-- Start --

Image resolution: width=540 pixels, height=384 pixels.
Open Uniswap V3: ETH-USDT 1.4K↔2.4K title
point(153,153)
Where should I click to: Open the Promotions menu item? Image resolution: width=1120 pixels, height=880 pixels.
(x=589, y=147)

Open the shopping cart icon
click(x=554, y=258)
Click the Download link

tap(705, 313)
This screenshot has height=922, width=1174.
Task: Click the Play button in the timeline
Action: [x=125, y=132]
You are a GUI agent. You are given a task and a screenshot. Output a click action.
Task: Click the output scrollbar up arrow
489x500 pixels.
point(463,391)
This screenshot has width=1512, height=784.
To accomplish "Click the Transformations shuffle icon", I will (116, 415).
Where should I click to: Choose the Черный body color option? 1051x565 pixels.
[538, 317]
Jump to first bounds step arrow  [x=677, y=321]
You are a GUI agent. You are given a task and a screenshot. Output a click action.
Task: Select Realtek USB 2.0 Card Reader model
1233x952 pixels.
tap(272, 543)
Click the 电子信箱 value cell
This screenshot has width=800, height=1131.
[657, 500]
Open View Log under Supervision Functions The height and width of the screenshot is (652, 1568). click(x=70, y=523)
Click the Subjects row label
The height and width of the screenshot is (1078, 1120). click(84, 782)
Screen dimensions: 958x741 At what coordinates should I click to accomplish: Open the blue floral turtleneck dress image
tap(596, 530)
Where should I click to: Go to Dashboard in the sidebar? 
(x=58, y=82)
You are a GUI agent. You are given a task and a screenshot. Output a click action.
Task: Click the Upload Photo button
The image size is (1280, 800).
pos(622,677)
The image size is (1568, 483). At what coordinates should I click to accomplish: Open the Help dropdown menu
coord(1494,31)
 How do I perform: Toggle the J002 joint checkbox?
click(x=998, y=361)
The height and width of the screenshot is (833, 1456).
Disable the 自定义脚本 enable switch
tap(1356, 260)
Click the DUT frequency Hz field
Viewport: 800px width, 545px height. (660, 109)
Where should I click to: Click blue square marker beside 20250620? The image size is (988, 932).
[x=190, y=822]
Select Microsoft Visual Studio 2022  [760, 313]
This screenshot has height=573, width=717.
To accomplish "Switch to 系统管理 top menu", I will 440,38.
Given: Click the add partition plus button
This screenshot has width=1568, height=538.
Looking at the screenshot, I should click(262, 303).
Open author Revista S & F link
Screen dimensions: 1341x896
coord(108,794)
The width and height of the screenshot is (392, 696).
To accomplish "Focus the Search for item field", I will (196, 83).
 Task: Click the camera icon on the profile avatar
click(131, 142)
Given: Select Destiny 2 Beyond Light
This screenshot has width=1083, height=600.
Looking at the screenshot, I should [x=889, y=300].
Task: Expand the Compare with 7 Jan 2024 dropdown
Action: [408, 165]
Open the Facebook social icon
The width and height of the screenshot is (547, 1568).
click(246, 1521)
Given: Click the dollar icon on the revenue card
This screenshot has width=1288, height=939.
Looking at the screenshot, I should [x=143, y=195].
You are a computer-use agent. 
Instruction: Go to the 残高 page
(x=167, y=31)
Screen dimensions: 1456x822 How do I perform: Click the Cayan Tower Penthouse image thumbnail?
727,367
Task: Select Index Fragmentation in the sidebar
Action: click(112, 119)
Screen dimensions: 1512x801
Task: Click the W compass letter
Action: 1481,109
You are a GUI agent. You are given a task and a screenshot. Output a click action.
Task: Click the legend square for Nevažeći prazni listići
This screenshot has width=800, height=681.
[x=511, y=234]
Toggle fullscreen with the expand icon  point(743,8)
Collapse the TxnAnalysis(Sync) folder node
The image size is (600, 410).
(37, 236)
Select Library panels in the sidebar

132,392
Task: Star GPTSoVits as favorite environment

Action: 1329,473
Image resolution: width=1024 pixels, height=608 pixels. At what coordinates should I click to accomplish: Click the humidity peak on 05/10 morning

-- End --

> **TASK GOAL**:
Reproduce the entire listing above line for line, with no changes.

> **TASK ANSWER**:
Image resolution: width=540 pixels, height=384 pixels.
Open Uniswap V3: ETH-USDT 1.4K↔2.4K title
point(153,153)
Where should I click to: Open the Promotions menu item? Image resolution: width=1120 pixels, height=880 pixels.
(x=589, y=147)

Open the shopping cart icon
click(x=554, y=258)
Click the Download link

tap(705, 313)
This screenshot has height=922, width=1174.
Task: Click the Play button in the timeline
Action: [x=125, y=132]
You are a GUI agent. You are given a task and a screenshot. Output a click action.
Task: Click the output scrollbar up arrow
489x500 pixels.
point(463,391)
This screenshot has width=1512, height=784.
To accomplish "Click the Transformations shuffle icon", I will (116, 415).
Where should I click to: Choose the Черный body color option? 1051x565 pixels.
[538, 317]
Jump to first bounds step arrow  [x=677, y=321]
You are a GUI agent. You are given a task and a screenshot. Output a click action.
Task: Select Realtek USB 2.0 Card Reader model
1233x952 pixels.
tap(272, 543)
Click the 电子信箱 value cell
This screenshot has width=800, height=1131.
[657, 500]
Open View Log under Supervision Functions The height and width of the screenshot is (652, 1568). click(x=70, y=523)
Click the Subjects row label
The height and width of the screenshot is (1078, 1120). click(84, 782)
Screen dimensions: 958x741 At what coordinates should I click to accomplish: Open the blue floral turtleneck dress image
tap(596, 530)
Where should I click to: Go to Dashboard in the sidebar? 
(x=58, y=82)
You are a GUI agent. You are given a task and a screenshot. Output a click action.
Task: Click the Upload Photo button
The image size is (1280, 800).
pos(622,677)
The image size is (1568, 483). At what coordinates should I click to accomplish: Open the Help dropdown menu
coord(1494,31)
 How do I perform: Toggle the J002 joint checkbox?
click(x=998, y=361)
The height and width of the screenshot is (833, 1456).
Disable the 自定义脚本 enable switch
tap(1356, 260)
Click the DUT frequency Hz field
Viewport: 800px width, 545px height. (660, 109)
Where should I click to: Click blue square marker beside 20250620? The image size is (988, 932).
[x=190, y=822]
Select Microsoft Visual Studio 2022  [760, 313]
This screenshot has height=573, width=717.
To accomplish "Switch to 系统管理 top menu", I will 440,38.
Given: Click the add partition plus button
This screenshot has width=1568, height=538.
Looking at the screenshot, I should click(262, 303).
Open author Revista S & F link
Screen dimensions: 1341x896
coord(108,794)
The width and height of the screenshot is (392, 696).
To accomplish "Focus the Search for item field", I will (196, 83).
 Task: Click the camera icon on the profile avatar
click(131, 142)
Given: Select Destiny 2 Beyond Light
This screenshot has width=1083, height=600.
Looking at the screenshot, I should [x=889, y=300].
Task: Expand the Compare with 7 Jan 2024 dropdown
Action: [408, 165]
Open the Facebook social icon
The width and height of the screenshot is (547, 1568).
click(246, 1521)
Given: Click the dollar icon on the revenue card
This screenshot has width=1288, height=939.
Looking at the screenshot, I should [x=143, y=195].
You are a computer-use agent. 
Instruction: Go to the 残高 page
(x=167, y=31)
Screen dimensions: 1456x822 How do I perform: Click the Cayan Tower Penthouse image thumbnail?
727,367
Task: Select Index Fragmentation in the sidebar
Action: click(112, 119)
Screen dimensions: 1512x801
Task: Click the W compass letter
Action: 1481,109
You are a GUI agent. You are given a task and a screenshot. Output a click action.
Task: Click the legend square for Nevažeći prazni listići
This screenshot has width=800, height=681.
[x=511, y=234]
Toggle fullscreen with the expand icon  point(743,8)
Collapse the TxnAnalysis(Sync) folder node
The image size is (600, 410).
(37, 236)
Select Library panels in the sidebar

132,392
Task: Star GPTSoVits as favorite environment

Action: 1329,473
Image resolution: width=1024 pixels, height=608 pixels. At what coordinates should I click to accomplish: Click the humidity peak on 05/10 morning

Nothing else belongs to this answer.